Gözümün nuru, gönlümün huzuru sevgili oğlum.
Sana anlatacağım şeyleri benden ilk defa duyacaksın. Bunları sizi üzmek için değil içimizi dökmek, size halimizi arz etmek için yazıyorum.
İnsan belli bir yaştan sonra çocuklaşıyor. Büyüklerimiz derdi de inanmazdım. Bilirsin; çocukların büyüklere kullandığı en etkili yöntem ağlamalarıdır. Önceleri; "Nasıl bu kadar kolay ağlayabiliyorlar, hemen gözyaşları ceyhun olur" diye merak ederdim. Galiba biz de çocuklaştık artık. Bilirsin beni oğlum, sizin yanınızda hatta annen bile gözümün yaşardığına şahit olmamıştır. Şimdi taraf ediyorum. Sizden bahis açılınca annenle oturup, iki yaşlı beraber ağlıyoruz.
Bunları yazmak kolay olmadı. Ama bir yıldan fazla olunca sizden ayrılık, yürek kaldırmaz oldu hasreti. Ahir ömrümüzde oturup; zamanında çeşitli sebeplerden dolayı sizden esesirgediğimiz ilgi ve alakayı torunlarımızla doyasıya yaşamak varken, şimdi bu mecburi hicret çıkıp karşımıza darma dağın etti ailemizi.
Bizim gönül dünyamızda artık; hazan esti bütün balar bozuldu, ne lale gül kaldı ne sümbül. Şimdi sana yazdığım bu satırlar sükutta barınan fırtınalar gibi içimizdeki çağlayanların bir kısmıdır oğlum.
Hani bizim kültürümüzde geleneksel erkek profili var ya; içimde köpürüp duran bu çağlayanları annenden gizlemeye çalışsam da, mağma misal içimde kaynayan dertleri bazen derin iç çekişler ele veriyor. Ağzımdan volkan gibi çıkıyor oflar. Ve bu ofları bütün mazlum insanlar adına salıyorum Rahman'ın dergahına.
Canım oğlum! Önceleri maişet derdiyle uğraşırken sizi ihmal ettiğimi fark etmemişim.
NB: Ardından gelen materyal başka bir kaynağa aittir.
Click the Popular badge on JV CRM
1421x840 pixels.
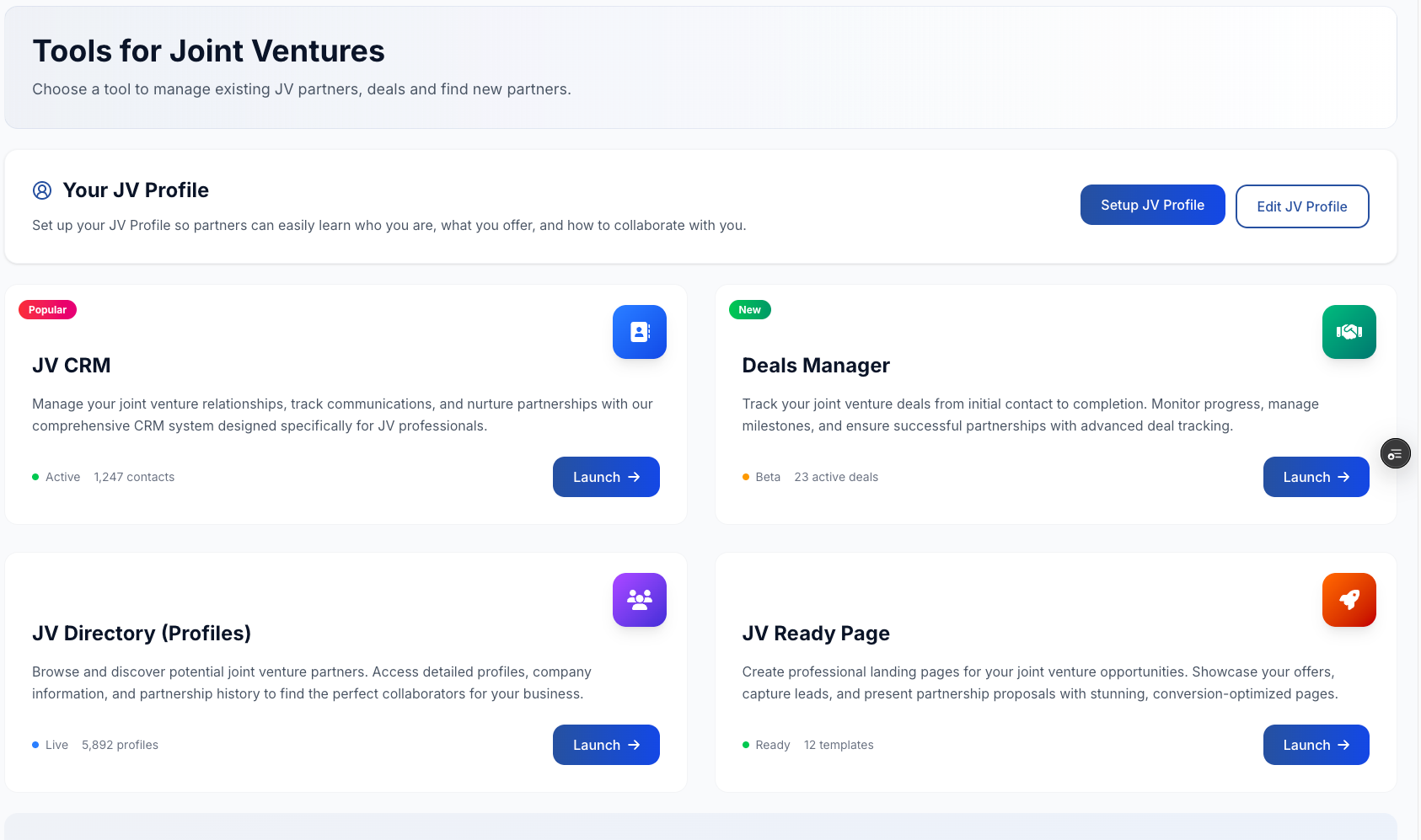pyautogui.click(x=47, y=309)
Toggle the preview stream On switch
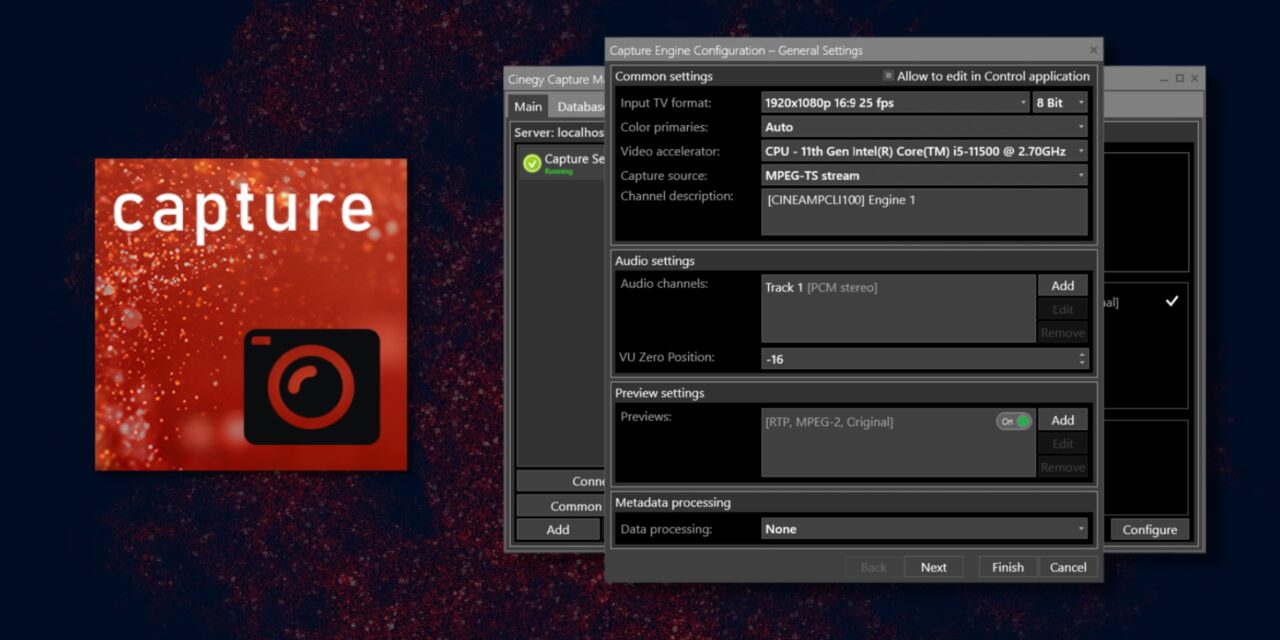 click(1013, 421)
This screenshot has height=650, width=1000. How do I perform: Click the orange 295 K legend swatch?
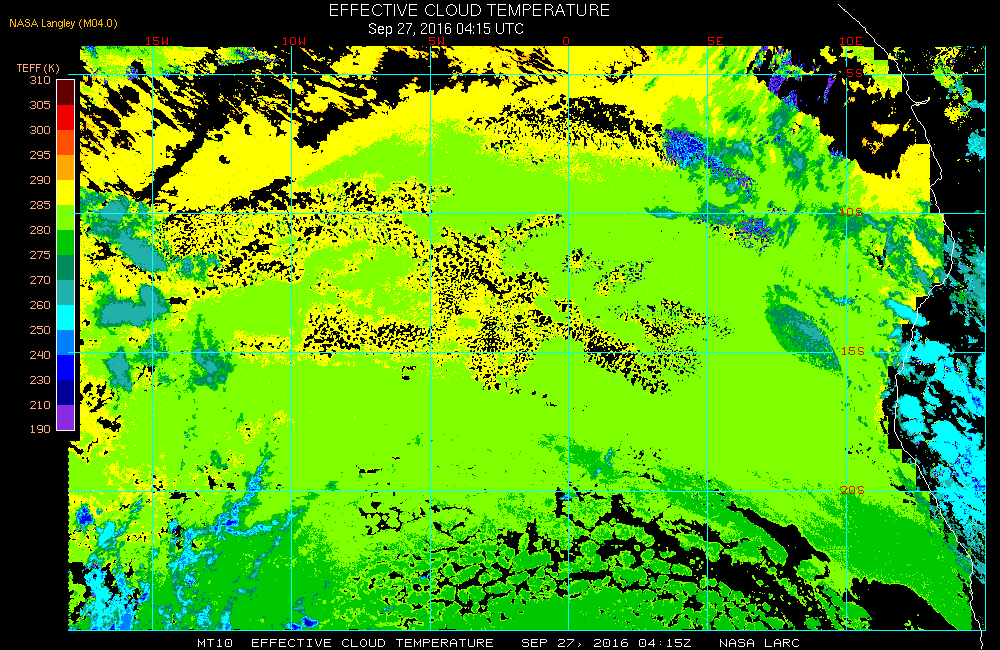[66, 167]
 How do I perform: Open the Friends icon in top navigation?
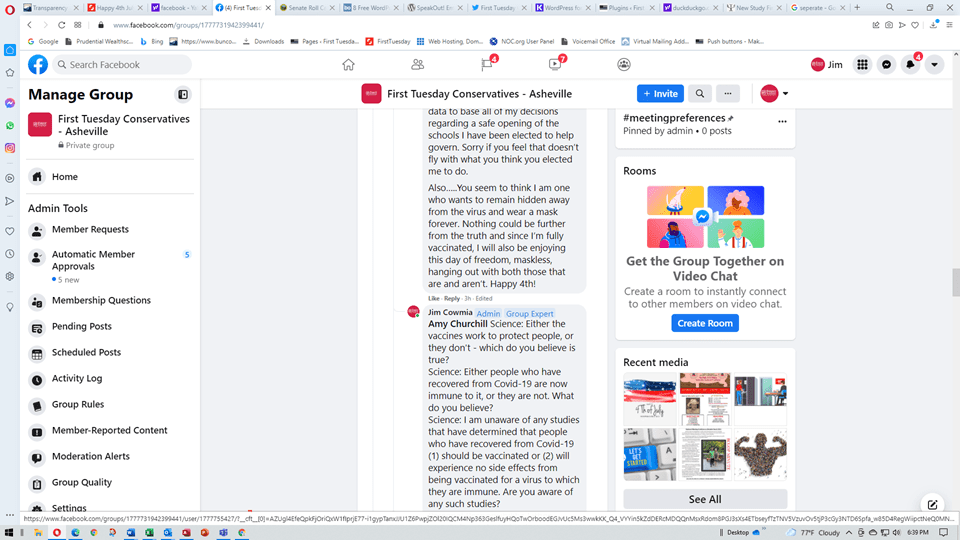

Fark ettiğimde de iş işten geçmişti. Gelenekten gelen baba ciddiyetiyle telif edilen babalıkla fark edemiyor insan zamanında. Ama her birinizi yuvadan uçurunca, bir kara koca kalınca başbaşa; insan bir anda boşlukta kalıyor. Şimdi hasretiniz öyle yakar oldu ki sineyi; ne ummanlar söndürür bu yangını ne Uludağın karı buzu soğutur hararetini.
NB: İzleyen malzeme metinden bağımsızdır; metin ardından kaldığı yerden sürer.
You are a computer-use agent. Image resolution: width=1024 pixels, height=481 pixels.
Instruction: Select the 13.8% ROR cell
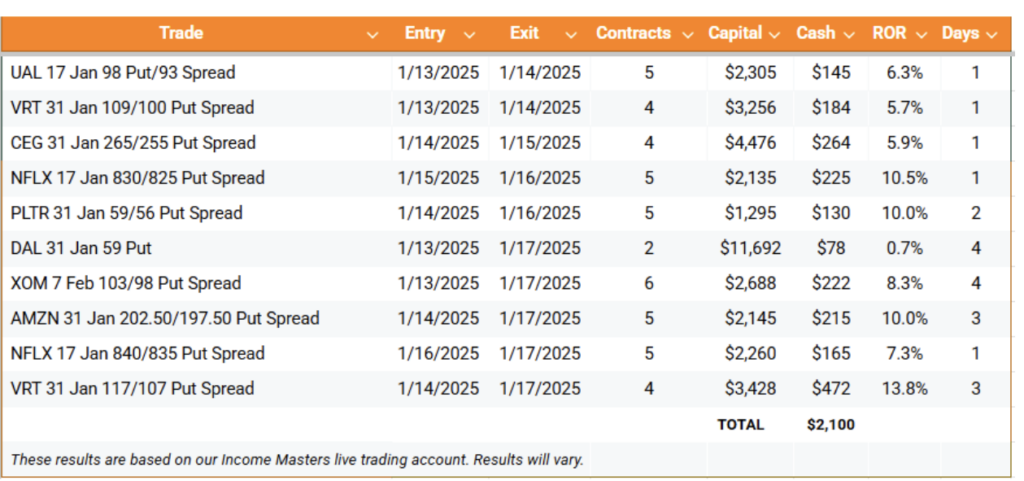904,389
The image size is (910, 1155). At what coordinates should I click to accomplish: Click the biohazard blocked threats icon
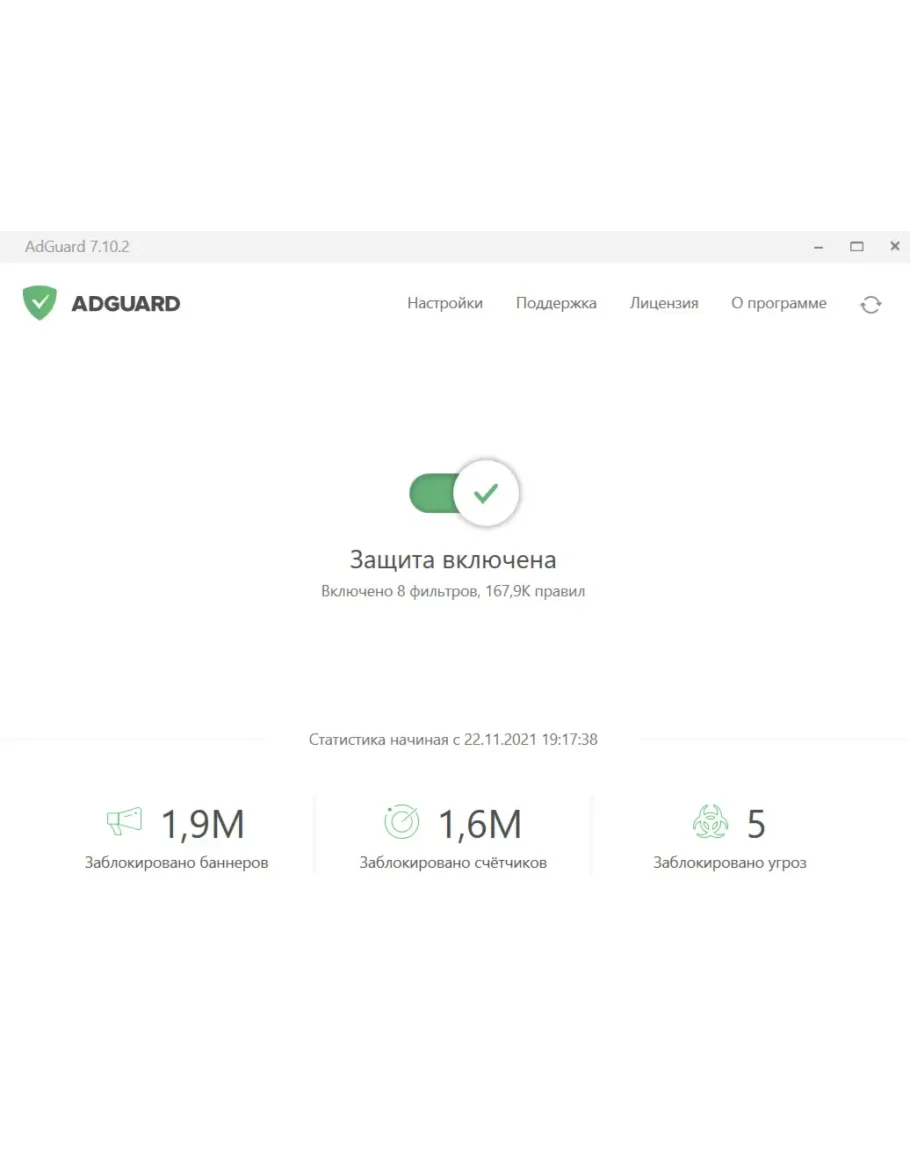click(710, 822)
Ama bütün bu acılarımızı ve hasretinizi hafifleten, bizi teselli edense; maalesef ülkemizdeki hukuksuzluklar. Polisin sizi bulmak için defalarca çeşitli adreslere baskınlar yaptığını duyunca; "iyi ki burada değilsiniz" diyoruz annenle. Kendimizi öyle teselli ediyoruz.
Geçenlerde polis arkadaşın Ahmet'i bulamayınca; seksen küsur yaşında özürlü babasını alıp götürdüler. Kızından duyduğumuza göre; iki gün sadece kuru ekmek ve su vermişler. Adamın şekeri, tansiyonu var. Kızcağız yalvarmış "Bırakın babamı" diye, "Oğlu gelsin kurtarsın" demişler. Şimdi bize de gelecekler diye bekliyoruz oğlum. Sanma ki korkuyorum oğlum. Bilakis seviniyorum. Bizim için artık yaş kemâle erdi. Heba ettiğimiz ömrü bel ki hapishanede şehadetle hitame erdiririz. Hatta annenle konuştuk. Birimizi alırlarsa; "Beni de Süleyman'ın yerine alın" diyelim diyor. Gülmüştük biraz ülkemizin ağlanacak haline.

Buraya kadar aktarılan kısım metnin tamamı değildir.